For instance, the IT manager for a Postal District in Tacoma, Washington laid out to me one of the central problems with their growing IT usage - the building which housed the servers was not designed to handle the heat and electrical load of more than eighty servers, and they had reached a stage where they were seriously looking for better facilities. Instead, they began, server by server, to move non-critical servers to virtual counterparts using a hosted service provider. They kept the most critical servers local, but they were able to reduce their physical server needs by nearly 60%, and were able to put off looking for new facilities for the foreseeable future.
This does point out that, as with any IT strategy, migrating to virtual servers on the cloud makes more sense for non-mission critical functions, and any such strategy should also look at recovery and response time when outages do occur. The danger, of course, is that failure of a cloud center could have disproportionately bad economic effects. On the other hand, this is true of any large-scale IT deployment, and typically, because of these considerations, cloud centers are far more likely to have multiple redundancies in terms of power and backup in place such that if a failure does happen, the losses will be minimal.
This also applies to the ability of such centers to handle the environmental impacts of running such virtual IT centers.

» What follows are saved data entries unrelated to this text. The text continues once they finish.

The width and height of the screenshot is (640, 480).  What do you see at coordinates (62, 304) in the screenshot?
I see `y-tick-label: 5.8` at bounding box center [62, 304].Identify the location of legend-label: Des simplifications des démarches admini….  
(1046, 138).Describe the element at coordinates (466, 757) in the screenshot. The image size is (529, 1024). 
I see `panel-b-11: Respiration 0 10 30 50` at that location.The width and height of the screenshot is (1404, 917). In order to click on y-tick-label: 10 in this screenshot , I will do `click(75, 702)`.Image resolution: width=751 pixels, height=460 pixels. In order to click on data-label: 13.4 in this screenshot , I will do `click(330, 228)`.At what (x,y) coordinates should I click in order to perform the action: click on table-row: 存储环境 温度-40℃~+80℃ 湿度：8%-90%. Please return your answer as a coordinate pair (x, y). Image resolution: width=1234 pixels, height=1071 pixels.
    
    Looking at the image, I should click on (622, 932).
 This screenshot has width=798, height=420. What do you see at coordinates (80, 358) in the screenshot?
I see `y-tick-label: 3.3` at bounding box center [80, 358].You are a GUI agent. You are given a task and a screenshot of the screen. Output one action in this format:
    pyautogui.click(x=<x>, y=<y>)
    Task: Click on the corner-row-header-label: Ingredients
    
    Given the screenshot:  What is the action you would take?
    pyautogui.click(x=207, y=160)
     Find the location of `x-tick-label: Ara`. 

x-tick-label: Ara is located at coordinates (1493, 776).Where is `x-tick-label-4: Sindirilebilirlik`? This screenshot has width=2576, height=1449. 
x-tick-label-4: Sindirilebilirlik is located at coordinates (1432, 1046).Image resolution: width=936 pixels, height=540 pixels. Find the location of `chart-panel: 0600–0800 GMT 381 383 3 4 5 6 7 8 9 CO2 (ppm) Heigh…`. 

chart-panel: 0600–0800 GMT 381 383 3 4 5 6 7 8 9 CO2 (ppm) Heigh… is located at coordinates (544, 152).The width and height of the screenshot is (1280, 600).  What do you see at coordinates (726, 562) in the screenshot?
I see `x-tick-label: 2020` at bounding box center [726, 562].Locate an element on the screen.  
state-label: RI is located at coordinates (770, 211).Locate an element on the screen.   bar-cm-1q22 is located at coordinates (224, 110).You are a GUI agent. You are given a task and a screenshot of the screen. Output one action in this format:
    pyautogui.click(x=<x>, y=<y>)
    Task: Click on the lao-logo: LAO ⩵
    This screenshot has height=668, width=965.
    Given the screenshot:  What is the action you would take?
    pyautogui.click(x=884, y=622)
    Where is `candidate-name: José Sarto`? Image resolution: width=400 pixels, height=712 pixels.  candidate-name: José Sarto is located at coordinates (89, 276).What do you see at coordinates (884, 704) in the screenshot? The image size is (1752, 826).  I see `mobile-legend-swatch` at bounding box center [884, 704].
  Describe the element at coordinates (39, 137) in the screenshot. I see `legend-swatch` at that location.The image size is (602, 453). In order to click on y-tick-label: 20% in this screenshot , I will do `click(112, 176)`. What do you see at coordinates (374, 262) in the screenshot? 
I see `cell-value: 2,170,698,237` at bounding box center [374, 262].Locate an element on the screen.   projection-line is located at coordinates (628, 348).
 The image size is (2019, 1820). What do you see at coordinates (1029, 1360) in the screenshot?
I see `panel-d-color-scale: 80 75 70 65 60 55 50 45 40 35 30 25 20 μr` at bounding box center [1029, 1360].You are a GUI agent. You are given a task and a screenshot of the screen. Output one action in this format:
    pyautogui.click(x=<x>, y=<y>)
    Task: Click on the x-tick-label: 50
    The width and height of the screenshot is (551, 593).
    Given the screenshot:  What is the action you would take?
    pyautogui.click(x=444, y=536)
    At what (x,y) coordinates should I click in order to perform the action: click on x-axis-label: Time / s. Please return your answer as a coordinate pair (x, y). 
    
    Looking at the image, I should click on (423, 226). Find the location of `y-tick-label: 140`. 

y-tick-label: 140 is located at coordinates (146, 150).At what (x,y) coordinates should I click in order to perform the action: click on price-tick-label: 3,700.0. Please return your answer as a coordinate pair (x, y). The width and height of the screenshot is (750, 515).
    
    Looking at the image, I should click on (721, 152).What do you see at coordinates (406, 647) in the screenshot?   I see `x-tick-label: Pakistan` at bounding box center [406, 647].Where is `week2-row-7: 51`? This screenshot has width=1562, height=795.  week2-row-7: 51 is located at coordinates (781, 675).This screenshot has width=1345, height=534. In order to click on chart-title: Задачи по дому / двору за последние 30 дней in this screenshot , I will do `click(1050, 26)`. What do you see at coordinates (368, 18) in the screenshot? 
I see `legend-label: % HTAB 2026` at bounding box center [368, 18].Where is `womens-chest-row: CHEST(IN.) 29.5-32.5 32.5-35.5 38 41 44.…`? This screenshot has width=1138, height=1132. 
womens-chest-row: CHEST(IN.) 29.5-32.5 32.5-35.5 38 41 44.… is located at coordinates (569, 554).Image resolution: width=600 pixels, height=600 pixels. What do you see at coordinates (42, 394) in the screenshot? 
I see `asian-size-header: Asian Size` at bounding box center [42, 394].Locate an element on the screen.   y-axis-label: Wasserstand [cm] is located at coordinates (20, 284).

Virtual computers use considerably less energy per CPU cycle than physical ones do (most virtual computers actually are very efficient in terms of memory and processing allocation, because much of that is handled in RAM rather than in far more expensive disk access operations). Moreover facilities that host such systems are specifically designed for handling large numbers of servers running simultaneously by introducing much more efficient cooling and power draw systems than tends to be found in most IT departments.
This means that by virtualizing the least mission critical parts of your IT infrastructure on the web, you also can provide significant savings in terms of cooling systems, electrical infrastructures and facilities management that all translate to the bottom line.
This virtual world of cloud computing does, in fact, have some significant impacts on the real world ... and will have more as businesses become more comfortable with moving their services and their infrastructure into the cloud, as technologies for dealing with cloud computing improve and as standards and methodologies for developing for this new computing environment solidify.
What this means, of course, is that this particular cloud has a practically gold lining - and will chase the storms away.